Business
Temasek-backed Eat Just pauses cultivated meat production in Singapore amid challenges
Eat Just halts Singapore’s cultivated meat production, affecting alternative protein’s future. The firm faced setbacks despite 2020’s regulatory nod. #EatJust #Singapore #CultivatedMeat

In a surprising development, the Temasek-backed food technology firm Eat Just Inc. has halted the production of its cultivated meat in Singapore, casting a shadow over the future of alternative protein sources in the region.
The Californian company, which made headlines in 2020 for obtaining the world’s first regulatory approval to sell cultivated meat in Singapore, has faced a series of setbacks leading to the current pause in operations, as reported by The Straits Times (ST).
The pioneering product, known as Good Meat, is a cell-based chicken alternative that was previously available at Huber’s Bistro, the sole restaurant in Singapore offering the novel food. However, checks by ST revealed that Eat Just’s production facility in Bedok, which was expected to commence operations in the third quarter of 2023, remains shuttered, and its products are no longer available at Huber’s Bistro.
In response to inquiries, a spokeswoman for Eat Just cited the evaluation of various processing conditions, unit economics, and a broader strategic approach to production in Asia as reasons for the production pause. The halt has affected not only the anticipated Bedok facility but also a separate commercial manufacturing site previously involved in producing the cultivated chicken products.
This setback is part of a larger pattern of challenges for Eat Just, including legal disputes and financial woes.
In September last year, Bloomberg reported that Eat Just received a US$16M capital injection from existing investor VegInvest/Ahimsa Foundation amid suggestions of a cash crunch.
However, according to Bloomberg, neither of Eat Just’s business segments—vegan eggs or cultivated meat—are profitable, with the company reportedly “unable to pay bills from some of its business partners,” citing anonymous sources familiar with the situation.
Reports have emerged of a legal battle over alleged unpaid invoices and a significant lawsuit from its bioreactor manufacturer, alongside a cost-cutting move that resulted in the dismissal of about 40 employees.
The delay and eventual pause in production mark a significant turn from the company’s ambitious plans for the region, which included a $61 million manufacturing facility for cultivated meat and a separate initiative to build a plant-protein factory for producing plant-based eggs.
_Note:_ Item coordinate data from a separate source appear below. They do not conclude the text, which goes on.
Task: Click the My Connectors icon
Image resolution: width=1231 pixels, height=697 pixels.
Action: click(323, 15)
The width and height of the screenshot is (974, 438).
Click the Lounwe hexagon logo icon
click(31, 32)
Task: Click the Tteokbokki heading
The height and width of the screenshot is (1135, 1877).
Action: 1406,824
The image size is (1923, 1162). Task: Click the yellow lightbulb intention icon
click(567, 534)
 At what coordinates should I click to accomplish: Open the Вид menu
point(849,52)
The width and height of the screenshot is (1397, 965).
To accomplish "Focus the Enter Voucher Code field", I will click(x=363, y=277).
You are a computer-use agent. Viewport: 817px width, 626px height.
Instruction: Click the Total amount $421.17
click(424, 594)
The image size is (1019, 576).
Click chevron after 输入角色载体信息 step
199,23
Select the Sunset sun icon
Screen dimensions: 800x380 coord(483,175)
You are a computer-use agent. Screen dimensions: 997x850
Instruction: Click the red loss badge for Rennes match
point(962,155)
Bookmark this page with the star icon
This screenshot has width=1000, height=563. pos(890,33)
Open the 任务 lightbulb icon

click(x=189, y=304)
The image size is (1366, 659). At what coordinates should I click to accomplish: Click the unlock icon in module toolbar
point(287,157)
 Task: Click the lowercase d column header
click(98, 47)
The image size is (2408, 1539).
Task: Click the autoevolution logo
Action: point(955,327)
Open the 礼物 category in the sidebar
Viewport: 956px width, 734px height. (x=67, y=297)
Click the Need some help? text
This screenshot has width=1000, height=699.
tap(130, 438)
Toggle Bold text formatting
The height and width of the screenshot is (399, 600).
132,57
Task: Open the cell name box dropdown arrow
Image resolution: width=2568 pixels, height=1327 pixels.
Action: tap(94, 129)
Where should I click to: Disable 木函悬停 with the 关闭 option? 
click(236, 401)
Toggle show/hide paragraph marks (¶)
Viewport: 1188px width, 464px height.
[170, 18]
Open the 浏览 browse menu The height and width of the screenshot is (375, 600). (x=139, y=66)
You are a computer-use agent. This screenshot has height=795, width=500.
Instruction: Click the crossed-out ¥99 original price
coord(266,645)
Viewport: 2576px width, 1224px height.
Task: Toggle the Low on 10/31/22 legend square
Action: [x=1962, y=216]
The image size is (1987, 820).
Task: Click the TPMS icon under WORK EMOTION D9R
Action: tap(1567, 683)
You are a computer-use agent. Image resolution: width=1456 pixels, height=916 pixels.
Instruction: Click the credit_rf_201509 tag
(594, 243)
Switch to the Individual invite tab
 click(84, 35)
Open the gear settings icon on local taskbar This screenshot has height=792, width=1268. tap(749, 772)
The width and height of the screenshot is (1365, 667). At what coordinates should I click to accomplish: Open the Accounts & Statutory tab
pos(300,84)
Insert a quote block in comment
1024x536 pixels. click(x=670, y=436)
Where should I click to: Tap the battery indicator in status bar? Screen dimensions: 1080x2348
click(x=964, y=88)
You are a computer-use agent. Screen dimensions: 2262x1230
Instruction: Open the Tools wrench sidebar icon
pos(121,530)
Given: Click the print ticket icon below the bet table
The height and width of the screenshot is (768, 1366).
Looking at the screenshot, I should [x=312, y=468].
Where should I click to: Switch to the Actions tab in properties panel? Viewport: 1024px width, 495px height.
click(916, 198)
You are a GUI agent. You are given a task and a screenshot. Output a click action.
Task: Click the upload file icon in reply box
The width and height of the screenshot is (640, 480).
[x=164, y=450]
Despite raising substantial funding, including a notable US$200 million round led by Qatar’s sovereign wealth fund, the company has had to recalibrate its strategies in the face of operational and financial hurdles.
Anuj Maheshwari, Managing Director of Agribusiness at Temasek Holdings, previously told Bloomberg, “We’re not going to wait until 2050 for plant-based products to become mainstream. It’s going to happen in the next five to seven years.”
He added, “We remain bullish on this; we think the science will develop, and we will continue to invest in this sector,” Maheshwari said. “Unlike the plant-based sector, this is a more long-term game. But for Temasek, it’s exactly the kind of thing we can do, which a lot of our peers might not be able to do.”
According to Bloomberg, as of 2021, Temasek has invested more than US$8 billion across the global agri-food supply chain since 2013, including investments in lab-grown chicken maker Eat Just and Upside Foods. It is unknown how much Temasek has sunk into Just Eat.